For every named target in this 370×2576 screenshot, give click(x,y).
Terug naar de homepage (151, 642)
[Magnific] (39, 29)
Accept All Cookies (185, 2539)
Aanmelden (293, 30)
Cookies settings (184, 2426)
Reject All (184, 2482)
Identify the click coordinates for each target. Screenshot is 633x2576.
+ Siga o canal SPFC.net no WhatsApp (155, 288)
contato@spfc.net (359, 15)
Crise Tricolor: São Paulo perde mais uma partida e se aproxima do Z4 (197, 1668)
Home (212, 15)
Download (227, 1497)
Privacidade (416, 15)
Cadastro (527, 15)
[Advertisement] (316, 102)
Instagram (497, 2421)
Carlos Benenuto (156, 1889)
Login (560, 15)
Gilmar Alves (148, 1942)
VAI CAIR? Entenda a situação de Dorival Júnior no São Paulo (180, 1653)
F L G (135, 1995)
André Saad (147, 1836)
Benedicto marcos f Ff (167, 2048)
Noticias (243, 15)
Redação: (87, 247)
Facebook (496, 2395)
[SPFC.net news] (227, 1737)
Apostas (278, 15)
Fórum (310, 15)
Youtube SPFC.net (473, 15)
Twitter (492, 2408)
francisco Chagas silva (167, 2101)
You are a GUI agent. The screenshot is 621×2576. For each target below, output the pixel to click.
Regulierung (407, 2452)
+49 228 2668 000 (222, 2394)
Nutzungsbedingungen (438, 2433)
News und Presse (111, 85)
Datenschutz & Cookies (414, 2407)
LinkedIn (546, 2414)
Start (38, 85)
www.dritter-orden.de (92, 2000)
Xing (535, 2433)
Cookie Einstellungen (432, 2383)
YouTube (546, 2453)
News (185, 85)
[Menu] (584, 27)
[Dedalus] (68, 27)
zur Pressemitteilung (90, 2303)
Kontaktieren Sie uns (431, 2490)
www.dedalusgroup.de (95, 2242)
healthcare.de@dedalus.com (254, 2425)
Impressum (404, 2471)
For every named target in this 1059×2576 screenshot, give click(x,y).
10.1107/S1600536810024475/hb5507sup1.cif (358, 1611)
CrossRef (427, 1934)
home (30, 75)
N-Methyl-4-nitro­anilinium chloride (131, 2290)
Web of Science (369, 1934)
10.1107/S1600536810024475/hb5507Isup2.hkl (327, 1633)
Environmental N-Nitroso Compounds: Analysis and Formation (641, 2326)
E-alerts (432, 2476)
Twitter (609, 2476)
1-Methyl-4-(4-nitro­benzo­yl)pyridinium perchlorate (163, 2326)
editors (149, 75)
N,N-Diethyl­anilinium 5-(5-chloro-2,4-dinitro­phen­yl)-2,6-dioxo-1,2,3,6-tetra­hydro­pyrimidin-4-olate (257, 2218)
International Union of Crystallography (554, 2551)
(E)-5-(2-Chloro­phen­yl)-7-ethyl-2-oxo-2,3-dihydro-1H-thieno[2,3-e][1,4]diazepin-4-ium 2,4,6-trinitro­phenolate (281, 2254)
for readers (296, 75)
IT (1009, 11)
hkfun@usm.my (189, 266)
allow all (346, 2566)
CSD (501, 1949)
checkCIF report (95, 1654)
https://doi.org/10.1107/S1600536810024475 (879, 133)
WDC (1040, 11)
::::
• Problem requirements
Copy every line in the data above that has the string "Cookies" in it.

• Task output
Accept All Cookies (185, 2539)
Cookies settings (184, 2426)
Datenschutz & Cookies (414, 2407)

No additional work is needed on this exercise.